South Sudan

S. Sudanese IDPs oppose re-deployment of Kenyan peacekeepers

February 12, 2017 (JUBA) – South Sudanese internally displaced persons (IDPs) have opposed the re-deployment of the Kenyan peacekeepers in the young nation, accusing the East African nation of involvement of fueling clashes in the capital, Juba in July last year.

In a petition addressed to the United Nations Secretary General, Antonio Guterres, the IDP urged the world body to reconsider its recent decision to re-deploy Kenyan soldiers in the country.

“We, the internally displaced South Sudanese in the protection of civilian camps across the country, have been following with great dismay and concern over the political developments again our country since July’s assassination attempt on the life of Dr. [Riek] Machar the then 1st vice president and SPLM/A-IO in Juba one,” it read.

The displaced person, in their statement, raised concerns over the head of the U.N peacekeepers, a Kenyan, who they accused of allegedly failing to protect civilians when South Sudan army clashed with the armed opposition forces on 8 July, 2016.

“We strongly believe that you will strive to bring peace to our broken society and deliver us from the brutal dictators administration and leadership. We also want to underline here that Kenyan government is acting brutally towards our citizens in Kenya by abducting them and deporting them to the enemies in Juba to be inhumanely tortured and most of the times killed by the regimes notorious security agents,” further stated the IDPs’ petition to the U.N.

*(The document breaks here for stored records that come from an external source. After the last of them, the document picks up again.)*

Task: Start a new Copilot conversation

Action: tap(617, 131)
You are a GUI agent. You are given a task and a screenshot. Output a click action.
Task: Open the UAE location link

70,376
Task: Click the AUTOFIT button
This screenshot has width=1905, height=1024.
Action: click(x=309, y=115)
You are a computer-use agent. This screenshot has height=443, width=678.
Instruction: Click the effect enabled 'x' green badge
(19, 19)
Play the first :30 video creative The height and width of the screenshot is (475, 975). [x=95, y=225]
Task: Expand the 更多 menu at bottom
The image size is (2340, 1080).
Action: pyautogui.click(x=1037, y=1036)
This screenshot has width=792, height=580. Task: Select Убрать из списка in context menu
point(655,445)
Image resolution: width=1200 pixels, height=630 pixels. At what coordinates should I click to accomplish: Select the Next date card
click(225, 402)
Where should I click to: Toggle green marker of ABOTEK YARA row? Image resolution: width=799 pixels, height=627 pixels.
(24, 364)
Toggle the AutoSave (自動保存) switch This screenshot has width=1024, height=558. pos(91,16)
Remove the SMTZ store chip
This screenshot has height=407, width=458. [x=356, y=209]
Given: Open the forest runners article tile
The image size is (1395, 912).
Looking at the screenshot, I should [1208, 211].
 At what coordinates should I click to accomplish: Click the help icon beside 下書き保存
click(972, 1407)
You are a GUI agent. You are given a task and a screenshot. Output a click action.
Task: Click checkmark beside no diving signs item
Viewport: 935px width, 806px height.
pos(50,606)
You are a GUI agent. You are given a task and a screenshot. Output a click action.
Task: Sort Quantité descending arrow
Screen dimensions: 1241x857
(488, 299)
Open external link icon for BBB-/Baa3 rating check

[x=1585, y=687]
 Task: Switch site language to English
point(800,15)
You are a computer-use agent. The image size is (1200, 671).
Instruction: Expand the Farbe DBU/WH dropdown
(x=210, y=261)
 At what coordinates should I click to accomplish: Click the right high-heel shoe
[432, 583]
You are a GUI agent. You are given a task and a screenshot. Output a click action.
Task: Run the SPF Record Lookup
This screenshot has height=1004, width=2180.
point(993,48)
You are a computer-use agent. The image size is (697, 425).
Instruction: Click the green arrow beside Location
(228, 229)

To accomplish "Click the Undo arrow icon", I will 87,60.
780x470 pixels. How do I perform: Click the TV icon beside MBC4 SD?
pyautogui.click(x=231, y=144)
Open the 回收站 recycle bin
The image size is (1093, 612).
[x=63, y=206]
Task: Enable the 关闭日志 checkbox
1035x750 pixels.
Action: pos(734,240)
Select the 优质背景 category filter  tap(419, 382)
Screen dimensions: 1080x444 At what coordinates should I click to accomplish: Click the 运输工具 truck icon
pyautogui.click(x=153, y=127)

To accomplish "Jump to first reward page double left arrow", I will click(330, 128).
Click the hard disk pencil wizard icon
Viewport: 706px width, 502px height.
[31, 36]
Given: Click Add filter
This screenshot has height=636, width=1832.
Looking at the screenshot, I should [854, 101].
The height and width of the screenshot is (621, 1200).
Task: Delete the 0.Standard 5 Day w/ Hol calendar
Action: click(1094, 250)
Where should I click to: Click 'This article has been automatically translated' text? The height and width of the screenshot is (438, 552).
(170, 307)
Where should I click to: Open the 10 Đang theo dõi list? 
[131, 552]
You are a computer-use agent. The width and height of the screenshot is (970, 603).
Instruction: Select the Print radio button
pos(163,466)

The internally displaced persons also expressed dismayed over renewed conflicts, that has turned ethnic in the country and urged the world body to do what it could to protect vulnerable civilians.

The group further called on the new Secretary General of the U.N pressure the warring parties into renegotiating the 2015 peace deal.

Reacting to the recent national dialogue initiative declared by President Salva Kiir, the IDPs are less optimistic about the process bringing an end to the ongoing hostilities in Africa’s newest nation.

According to the group, only an inclusive national dialogue, which is achieved after all the guns have been put silent, will ensure peace.